El tío Carlos, vinito tinto en mano prometiendo regalos para año siguiente. Y que nadie le toque su vaso, ni sus cubiertos, ni su plato y cuidado con su servilleta, y que no le vayamos a rozar los pantalones.
“Ves chiquito, hace tres años que tengo este pantalón y no tiene ninguna una mancha ¿Ves? No me vayas a tocar chiquito”. Chiquito éramos todos, mis hermanos, mis primos, o yo, daba igual. “El tío Carlos el año que viene te va a hacer un regalo. Pero el año que viene, acordáte, no me toqués los pantalones, chiquito”.
Librados de los adultos porque las mujeres se la pasaban en la cocina y los varones en el patio, eso sí, todos cocinando y sobre todo calmando la sed que en el verano acucia arrecia arrebata arremete y parece infinita, nosotros nos aliábamos con distintos fines. Primero: a ver quien le ensuciaba el pantalón al tío Carlos. Segundo: a ver si lográbamos que nos llevaran a tomar helados. Tercero: a ver si la tía aristócrata largaba algunas monedas para regalos. Cuarto: a ver si el tío Néstor nos compraba petardos (a esto siempre lo lográbamos, pero los tiraba él, porque el tío nos ponía como excusa para comprarse petardos sin que la tía Silvia le tire la bronca). Quinto: a ver si lográbamos tomar cerveza. Sexto: a ver si al día siguiente nos llevaban al río.
Hubo una nochebuena que la pasamos en el sanatorio. Uno de mis primos nació un veinticuatro. Llovía a baldes y el tío Coco había llevado la sidra y tomaba mientras esperaba. Cuando la enfermera salió el tío le dijo: “que nene feo, ¿está segura de que es el mío? ¿no hay otro?” La enfermera le contestó que no había nadie más que nosotros y le dio el chico. Yo tenía seis años y por esa frase me la pasé teniéndole lástima a mi primo varios años hasta que me avivé que era una broma. No aquello acerca de que si era feo, sino eso de si no había otro.
En aquellas reuniones la abuela era la única que permanecía sobria, pero no por prudente. Es que a ella lo que más le gustaba era arruinarle la fiesta a los otros.”Juicio. Juicio”, solía repetir una y otra vez fresquita y alerta desde la cabecera de la mesa. Por suerte nadie heredó la costumbre de usar indiscriminadamente la palabrita. Aunque no hizo falta, porque la vieja la dejó en el aire y aparece ni bien te querés relajar sirviéndote un vasito de más. “Juicio. Juicio”. Si, abuela, si: juicio.
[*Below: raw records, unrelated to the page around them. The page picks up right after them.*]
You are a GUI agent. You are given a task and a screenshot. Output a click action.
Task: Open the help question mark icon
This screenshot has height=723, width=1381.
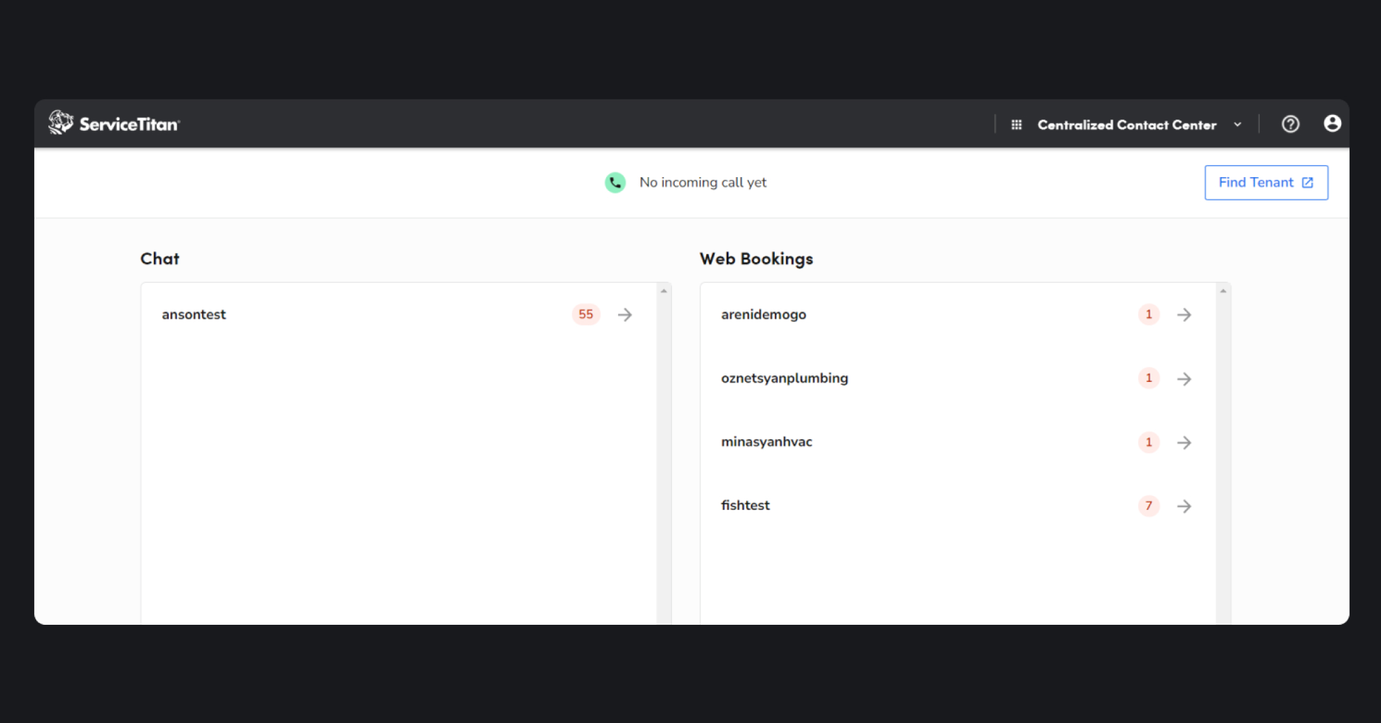(x=1290, y=124)
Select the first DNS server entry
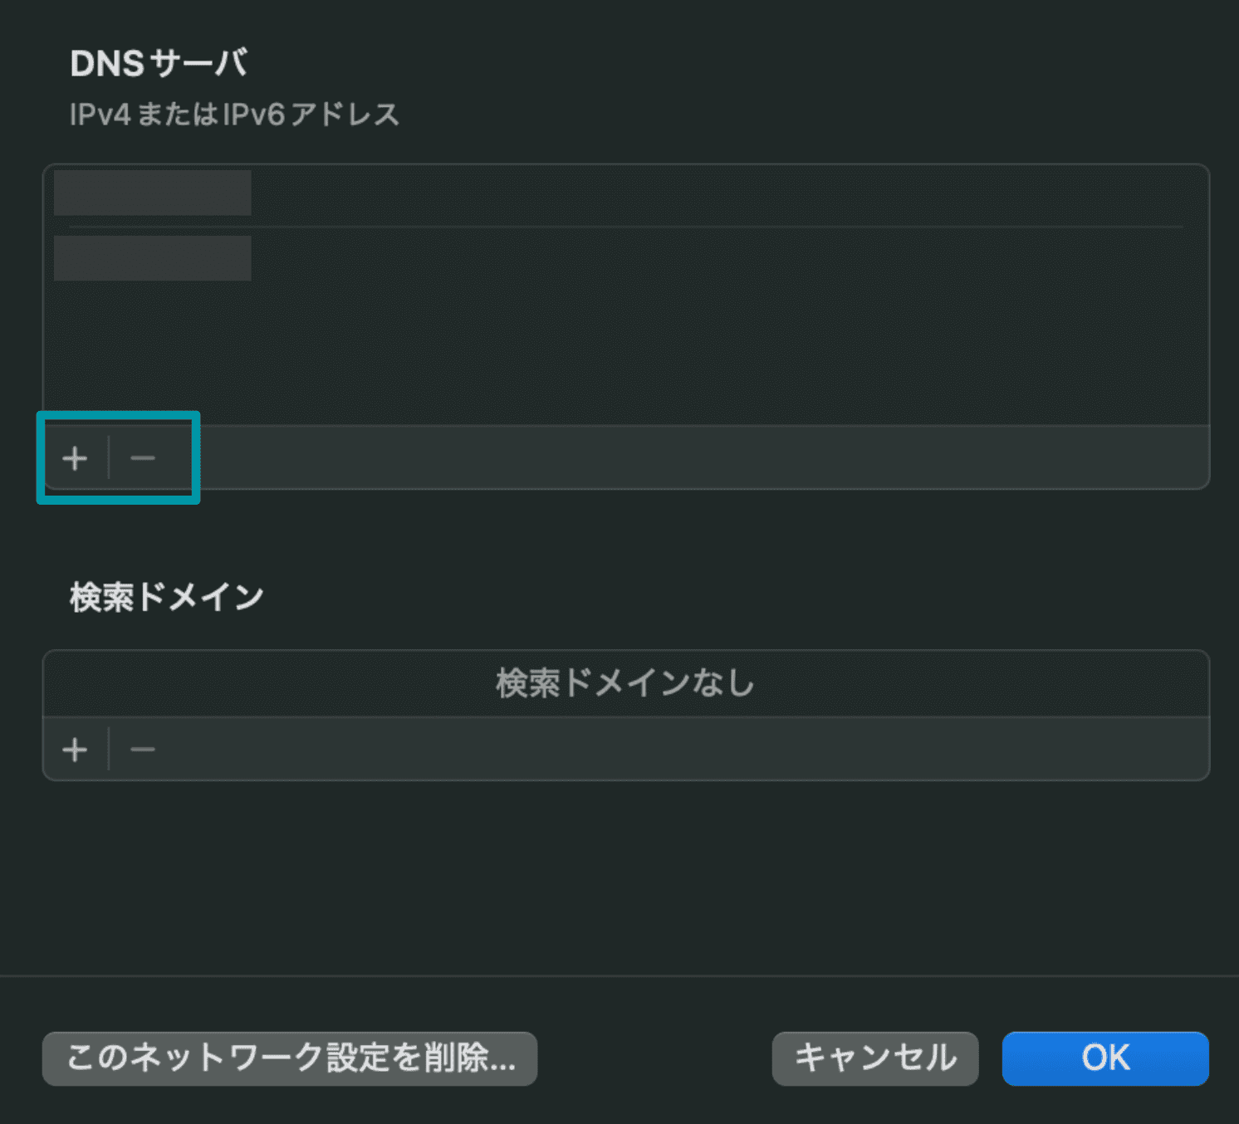The width and height of the screenshot is (1239, 1124). coord(153,193)
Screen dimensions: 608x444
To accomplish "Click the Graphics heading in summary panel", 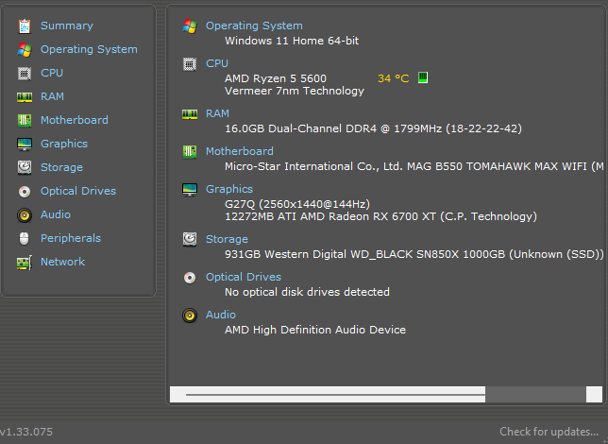I will pos(229,189).
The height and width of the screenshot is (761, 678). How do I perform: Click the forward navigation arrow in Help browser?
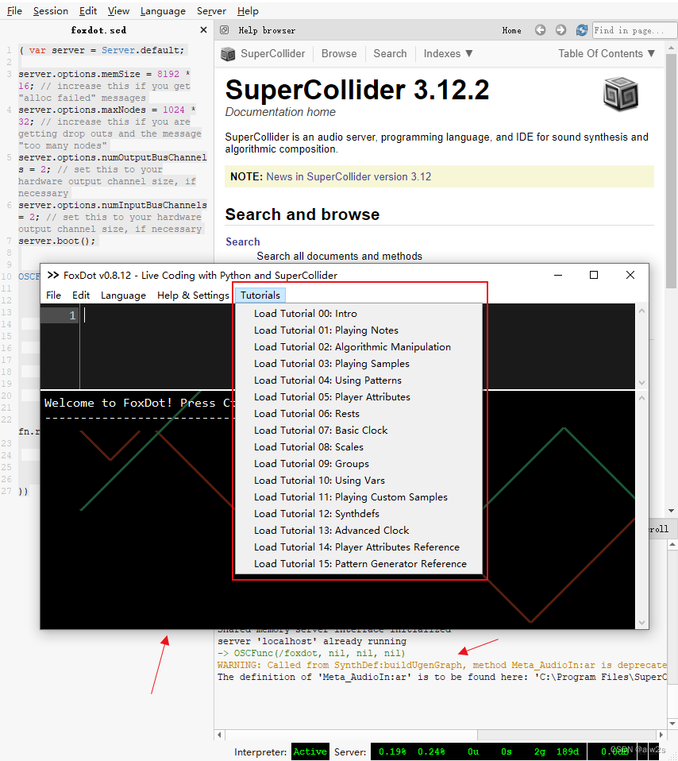point(560,29)
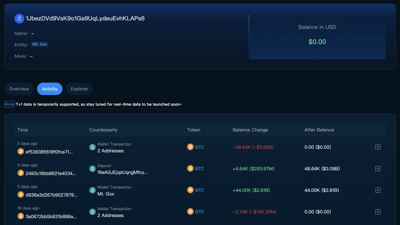The height and width of the screenshot is (225, 400).
Task: Click Bitcoin icon next to 2493c16bb8621e4034 transaction
Action: pyautogui.click(x=21, y=173)
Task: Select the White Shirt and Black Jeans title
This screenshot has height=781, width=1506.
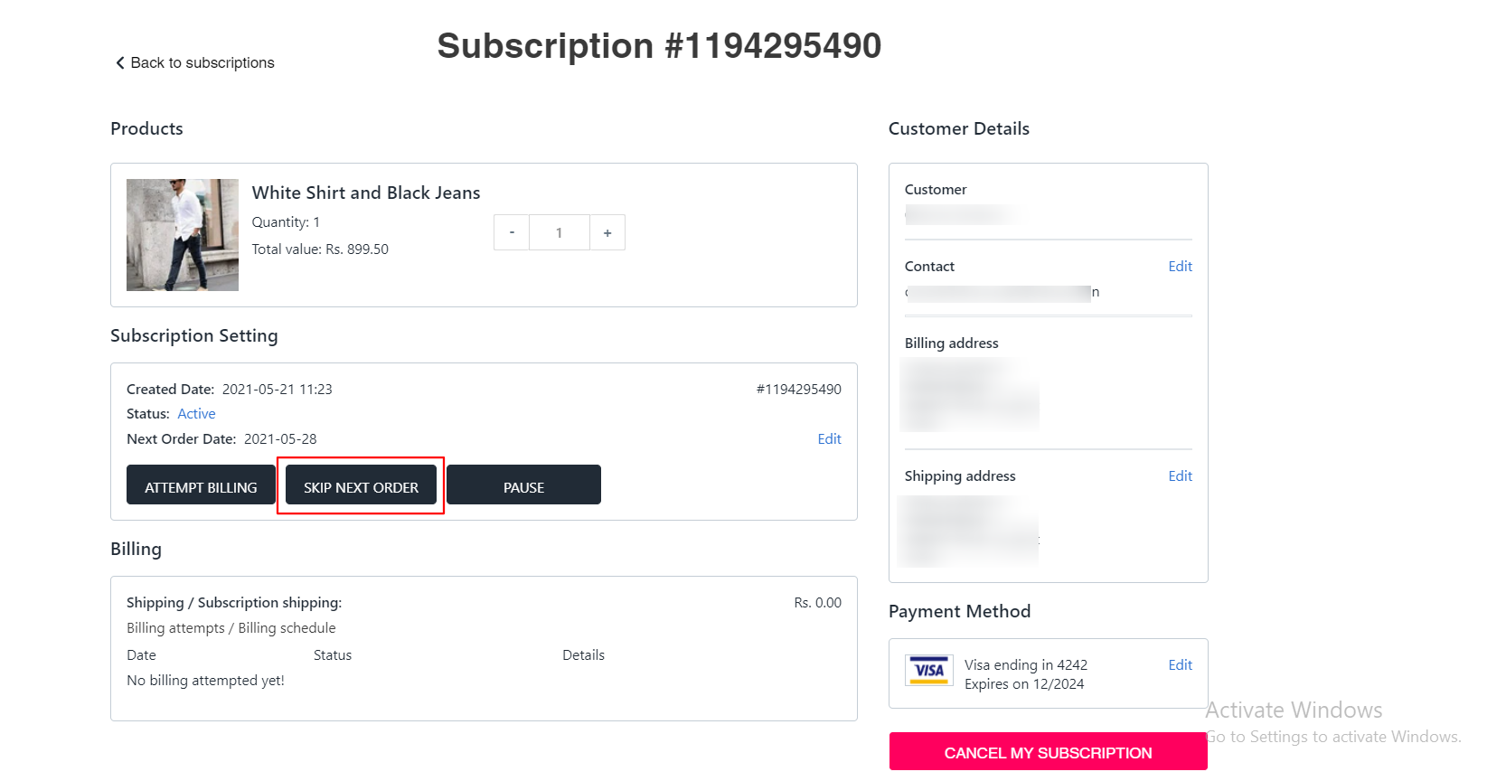Action: pyautogui.click(x=366, y=193)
Después de las doce caían los vecinos, a la casa le entraba a faltar el aire y a los chicos nos mandaban a dormir. Dormíamos todos en la misma habitación, en las cuchetas y en colchones desparramados sobre el piso. Era lo más hermoso de las fiestas. Escuchar a los grandes reír y hablar hasta dormirnos con las luces de la calle prendiendo y apagándose.
Los treinta y uno se le parecían, pero con menos gente tirada durmiendo en cualquier lado, menos ruido, y con el abuelo sentado a la cabecera de la mesa. Lo ponían ahí al pobre y no le quedaba otra que dejarse venerar por unas horas iluminado por el arbolito y teniendo que pedir que le sirvan porque a él lo ponían a la cabecera pero a las botellas las ponían donde se sentaban ellos.
Las fiestas de ahora son mucho más tranquilas y mucho más fáciles de describir. Nos sentamos a la mesa el veinticuatro (o treinta y uno), los cuatro gatos locos que vivimos en la misma ciudad y recordamos durante horas aquellas otras, las viejas, porque si no, las doce no nos llegan nunca, y es una vergüenza que nos vayamos a ver televisión.